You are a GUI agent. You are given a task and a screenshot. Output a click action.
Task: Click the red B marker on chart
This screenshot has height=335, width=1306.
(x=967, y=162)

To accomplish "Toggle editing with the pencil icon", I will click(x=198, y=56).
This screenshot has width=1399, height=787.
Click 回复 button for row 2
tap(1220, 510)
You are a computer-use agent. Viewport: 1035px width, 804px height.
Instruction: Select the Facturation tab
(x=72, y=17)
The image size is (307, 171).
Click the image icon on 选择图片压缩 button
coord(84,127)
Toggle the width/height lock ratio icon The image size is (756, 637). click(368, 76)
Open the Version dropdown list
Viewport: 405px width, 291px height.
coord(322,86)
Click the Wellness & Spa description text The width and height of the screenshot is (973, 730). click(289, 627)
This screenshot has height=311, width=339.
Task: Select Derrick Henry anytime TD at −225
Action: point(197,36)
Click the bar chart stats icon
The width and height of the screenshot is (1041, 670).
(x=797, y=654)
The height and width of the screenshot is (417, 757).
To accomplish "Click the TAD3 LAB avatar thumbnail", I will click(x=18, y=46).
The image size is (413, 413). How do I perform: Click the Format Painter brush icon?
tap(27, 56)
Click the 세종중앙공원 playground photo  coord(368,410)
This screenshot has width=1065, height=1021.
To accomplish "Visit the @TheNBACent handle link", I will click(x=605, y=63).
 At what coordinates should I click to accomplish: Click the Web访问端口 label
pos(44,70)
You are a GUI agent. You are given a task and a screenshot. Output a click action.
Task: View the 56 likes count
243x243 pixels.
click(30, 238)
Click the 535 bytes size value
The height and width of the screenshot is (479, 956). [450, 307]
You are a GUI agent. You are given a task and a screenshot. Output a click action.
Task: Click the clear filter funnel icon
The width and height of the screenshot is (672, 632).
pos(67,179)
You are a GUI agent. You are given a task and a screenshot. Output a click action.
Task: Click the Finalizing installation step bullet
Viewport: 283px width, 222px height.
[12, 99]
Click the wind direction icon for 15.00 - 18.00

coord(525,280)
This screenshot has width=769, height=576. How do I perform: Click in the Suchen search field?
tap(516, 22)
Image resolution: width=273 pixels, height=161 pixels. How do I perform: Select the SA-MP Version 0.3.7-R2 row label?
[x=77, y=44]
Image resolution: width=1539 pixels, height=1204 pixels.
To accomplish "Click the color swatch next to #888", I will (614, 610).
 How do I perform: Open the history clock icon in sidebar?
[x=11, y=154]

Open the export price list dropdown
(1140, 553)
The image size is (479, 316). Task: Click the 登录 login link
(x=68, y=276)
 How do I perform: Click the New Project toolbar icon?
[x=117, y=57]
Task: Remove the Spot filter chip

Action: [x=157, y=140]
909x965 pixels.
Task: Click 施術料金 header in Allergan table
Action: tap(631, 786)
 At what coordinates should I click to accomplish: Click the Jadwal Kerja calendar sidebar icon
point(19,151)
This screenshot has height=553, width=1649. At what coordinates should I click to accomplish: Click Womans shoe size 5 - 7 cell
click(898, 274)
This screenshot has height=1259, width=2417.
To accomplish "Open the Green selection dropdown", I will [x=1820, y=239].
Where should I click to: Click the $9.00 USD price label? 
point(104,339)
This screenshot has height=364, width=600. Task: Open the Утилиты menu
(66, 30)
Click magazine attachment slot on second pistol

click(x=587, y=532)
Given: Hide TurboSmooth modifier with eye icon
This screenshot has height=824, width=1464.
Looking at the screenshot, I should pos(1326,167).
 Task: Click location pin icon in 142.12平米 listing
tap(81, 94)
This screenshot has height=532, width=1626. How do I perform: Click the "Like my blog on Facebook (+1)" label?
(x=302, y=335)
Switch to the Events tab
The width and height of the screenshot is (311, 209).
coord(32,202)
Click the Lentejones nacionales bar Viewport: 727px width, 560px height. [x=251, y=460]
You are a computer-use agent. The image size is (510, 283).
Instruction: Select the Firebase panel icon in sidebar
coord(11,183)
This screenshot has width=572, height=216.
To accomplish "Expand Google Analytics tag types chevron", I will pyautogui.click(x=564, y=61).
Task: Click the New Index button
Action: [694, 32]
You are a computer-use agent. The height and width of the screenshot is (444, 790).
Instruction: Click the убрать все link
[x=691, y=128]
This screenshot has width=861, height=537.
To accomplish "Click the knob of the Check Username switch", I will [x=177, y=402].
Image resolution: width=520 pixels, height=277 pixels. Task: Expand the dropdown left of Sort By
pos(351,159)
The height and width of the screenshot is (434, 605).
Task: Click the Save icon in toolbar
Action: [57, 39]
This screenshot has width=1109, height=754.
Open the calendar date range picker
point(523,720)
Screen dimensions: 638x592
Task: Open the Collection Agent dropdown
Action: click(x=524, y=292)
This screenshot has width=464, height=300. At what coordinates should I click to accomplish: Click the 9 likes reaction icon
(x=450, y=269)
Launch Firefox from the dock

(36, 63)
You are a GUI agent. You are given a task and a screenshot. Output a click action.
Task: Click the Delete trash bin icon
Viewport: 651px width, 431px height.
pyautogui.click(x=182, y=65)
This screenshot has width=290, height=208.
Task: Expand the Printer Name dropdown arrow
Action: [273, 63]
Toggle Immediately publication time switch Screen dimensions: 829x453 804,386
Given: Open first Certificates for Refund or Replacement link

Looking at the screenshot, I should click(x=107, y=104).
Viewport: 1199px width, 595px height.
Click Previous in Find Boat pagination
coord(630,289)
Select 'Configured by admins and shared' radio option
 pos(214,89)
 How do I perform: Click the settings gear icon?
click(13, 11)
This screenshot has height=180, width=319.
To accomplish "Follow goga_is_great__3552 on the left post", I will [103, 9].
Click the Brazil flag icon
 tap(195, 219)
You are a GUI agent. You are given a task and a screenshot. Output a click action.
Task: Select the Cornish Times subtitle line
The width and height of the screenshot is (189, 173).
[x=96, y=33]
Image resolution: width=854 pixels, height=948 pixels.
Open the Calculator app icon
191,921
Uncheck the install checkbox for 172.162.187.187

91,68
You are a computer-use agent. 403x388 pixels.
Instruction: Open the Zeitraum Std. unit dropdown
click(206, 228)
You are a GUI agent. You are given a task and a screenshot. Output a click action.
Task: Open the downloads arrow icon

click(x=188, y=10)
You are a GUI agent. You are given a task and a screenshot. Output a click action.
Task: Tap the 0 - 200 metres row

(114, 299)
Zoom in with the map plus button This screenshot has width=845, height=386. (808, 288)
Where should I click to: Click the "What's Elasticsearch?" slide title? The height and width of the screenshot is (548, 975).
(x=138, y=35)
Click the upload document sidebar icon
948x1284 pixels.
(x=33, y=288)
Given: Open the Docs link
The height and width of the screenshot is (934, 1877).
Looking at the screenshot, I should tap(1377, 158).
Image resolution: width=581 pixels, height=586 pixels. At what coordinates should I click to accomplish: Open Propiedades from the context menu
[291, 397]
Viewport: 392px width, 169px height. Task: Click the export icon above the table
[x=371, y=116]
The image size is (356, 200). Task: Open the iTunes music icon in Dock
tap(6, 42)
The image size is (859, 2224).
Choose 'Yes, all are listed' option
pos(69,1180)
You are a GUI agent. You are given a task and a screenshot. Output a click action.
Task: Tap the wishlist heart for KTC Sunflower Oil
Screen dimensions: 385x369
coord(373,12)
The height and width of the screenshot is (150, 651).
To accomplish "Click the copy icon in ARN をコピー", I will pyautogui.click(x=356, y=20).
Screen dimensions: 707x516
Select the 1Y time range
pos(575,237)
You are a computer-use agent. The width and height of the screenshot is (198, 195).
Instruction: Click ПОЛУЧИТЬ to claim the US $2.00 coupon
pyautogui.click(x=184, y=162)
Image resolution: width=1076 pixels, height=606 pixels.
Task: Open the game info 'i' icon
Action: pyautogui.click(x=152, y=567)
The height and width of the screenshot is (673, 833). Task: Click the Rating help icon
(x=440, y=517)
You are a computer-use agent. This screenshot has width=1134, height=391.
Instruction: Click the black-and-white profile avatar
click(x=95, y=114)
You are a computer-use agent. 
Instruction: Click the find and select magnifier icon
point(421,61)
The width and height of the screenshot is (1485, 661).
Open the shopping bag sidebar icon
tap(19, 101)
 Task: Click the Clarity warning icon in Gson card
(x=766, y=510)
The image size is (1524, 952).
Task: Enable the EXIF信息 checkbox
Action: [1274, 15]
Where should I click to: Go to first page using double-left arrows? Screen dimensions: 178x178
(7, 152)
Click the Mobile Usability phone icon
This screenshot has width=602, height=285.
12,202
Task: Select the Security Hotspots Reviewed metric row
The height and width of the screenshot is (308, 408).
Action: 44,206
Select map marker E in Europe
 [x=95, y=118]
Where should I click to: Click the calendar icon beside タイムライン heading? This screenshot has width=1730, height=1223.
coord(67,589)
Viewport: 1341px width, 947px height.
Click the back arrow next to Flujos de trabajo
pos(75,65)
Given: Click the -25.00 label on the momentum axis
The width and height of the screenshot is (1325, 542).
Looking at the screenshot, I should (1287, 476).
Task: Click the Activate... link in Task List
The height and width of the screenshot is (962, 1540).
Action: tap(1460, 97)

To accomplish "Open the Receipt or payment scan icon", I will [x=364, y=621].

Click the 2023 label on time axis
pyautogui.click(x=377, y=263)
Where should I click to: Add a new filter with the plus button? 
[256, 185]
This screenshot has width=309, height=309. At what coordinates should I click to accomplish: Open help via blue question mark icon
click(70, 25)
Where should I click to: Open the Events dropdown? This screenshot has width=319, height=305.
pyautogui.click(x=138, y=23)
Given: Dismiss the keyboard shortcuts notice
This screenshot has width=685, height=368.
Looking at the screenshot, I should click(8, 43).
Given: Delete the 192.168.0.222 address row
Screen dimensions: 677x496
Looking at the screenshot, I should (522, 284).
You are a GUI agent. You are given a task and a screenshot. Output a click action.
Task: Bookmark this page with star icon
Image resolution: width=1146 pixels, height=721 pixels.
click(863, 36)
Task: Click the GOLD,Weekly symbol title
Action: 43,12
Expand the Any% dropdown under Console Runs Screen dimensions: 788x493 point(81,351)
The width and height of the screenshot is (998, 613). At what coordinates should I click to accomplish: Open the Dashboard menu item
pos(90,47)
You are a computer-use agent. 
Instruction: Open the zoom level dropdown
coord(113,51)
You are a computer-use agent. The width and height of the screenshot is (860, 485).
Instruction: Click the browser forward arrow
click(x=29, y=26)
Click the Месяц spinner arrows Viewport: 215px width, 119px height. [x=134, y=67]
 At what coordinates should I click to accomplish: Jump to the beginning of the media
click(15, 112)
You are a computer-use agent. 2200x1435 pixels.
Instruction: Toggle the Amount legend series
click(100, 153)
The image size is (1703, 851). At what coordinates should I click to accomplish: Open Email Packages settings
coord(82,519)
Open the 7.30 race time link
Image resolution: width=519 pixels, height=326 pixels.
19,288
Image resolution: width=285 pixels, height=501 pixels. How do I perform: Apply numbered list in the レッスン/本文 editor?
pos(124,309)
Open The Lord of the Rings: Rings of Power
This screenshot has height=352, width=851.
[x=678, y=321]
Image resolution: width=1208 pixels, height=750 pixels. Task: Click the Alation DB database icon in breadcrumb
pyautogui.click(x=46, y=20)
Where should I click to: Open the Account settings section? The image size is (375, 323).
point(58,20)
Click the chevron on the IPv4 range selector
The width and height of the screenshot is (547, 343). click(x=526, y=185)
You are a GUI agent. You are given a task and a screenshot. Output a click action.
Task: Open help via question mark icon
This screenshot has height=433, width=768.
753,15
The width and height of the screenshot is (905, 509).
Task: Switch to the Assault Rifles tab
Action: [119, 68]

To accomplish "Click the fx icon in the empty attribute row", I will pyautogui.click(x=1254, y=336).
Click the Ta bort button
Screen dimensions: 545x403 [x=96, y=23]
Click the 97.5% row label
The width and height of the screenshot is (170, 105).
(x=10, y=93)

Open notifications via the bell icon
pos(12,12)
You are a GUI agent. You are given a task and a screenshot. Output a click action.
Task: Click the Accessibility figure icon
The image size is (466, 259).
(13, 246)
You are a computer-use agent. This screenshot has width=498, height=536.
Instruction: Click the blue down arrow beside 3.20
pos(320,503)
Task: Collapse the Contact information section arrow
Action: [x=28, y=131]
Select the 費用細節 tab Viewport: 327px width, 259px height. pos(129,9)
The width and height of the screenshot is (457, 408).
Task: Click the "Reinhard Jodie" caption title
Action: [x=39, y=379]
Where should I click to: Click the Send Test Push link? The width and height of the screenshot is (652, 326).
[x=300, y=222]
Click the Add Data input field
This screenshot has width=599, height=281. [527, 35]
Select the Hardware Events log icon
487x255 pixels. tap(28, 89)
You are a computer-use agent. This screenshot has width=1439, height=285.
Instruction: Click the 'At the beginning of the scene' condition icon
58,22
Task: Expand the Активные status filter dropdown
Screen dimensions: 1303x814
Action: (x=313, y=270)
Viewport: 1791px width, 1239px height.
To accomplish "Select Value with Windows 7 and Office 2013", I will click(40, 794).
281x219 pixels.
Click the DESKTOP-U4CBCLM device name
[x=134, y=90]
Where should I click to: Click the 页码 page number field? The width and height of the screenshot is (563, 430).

::::::::::

- What you should do
Copy the rows from the beginning through the line containing "will click(x=198, y=56).", replacing "marker" with "pin" and leaving everything else unchanged.

- Exercise output
You are a GUI agent. You are given a task and a screenshot. Output a click action.
Task: Click the red B pin on chart
This screenshot has height=335, width=1306.
(x=967, y=162)

To accomplish "Toggle editing with the pencil icon", I will click(x=198, y=56).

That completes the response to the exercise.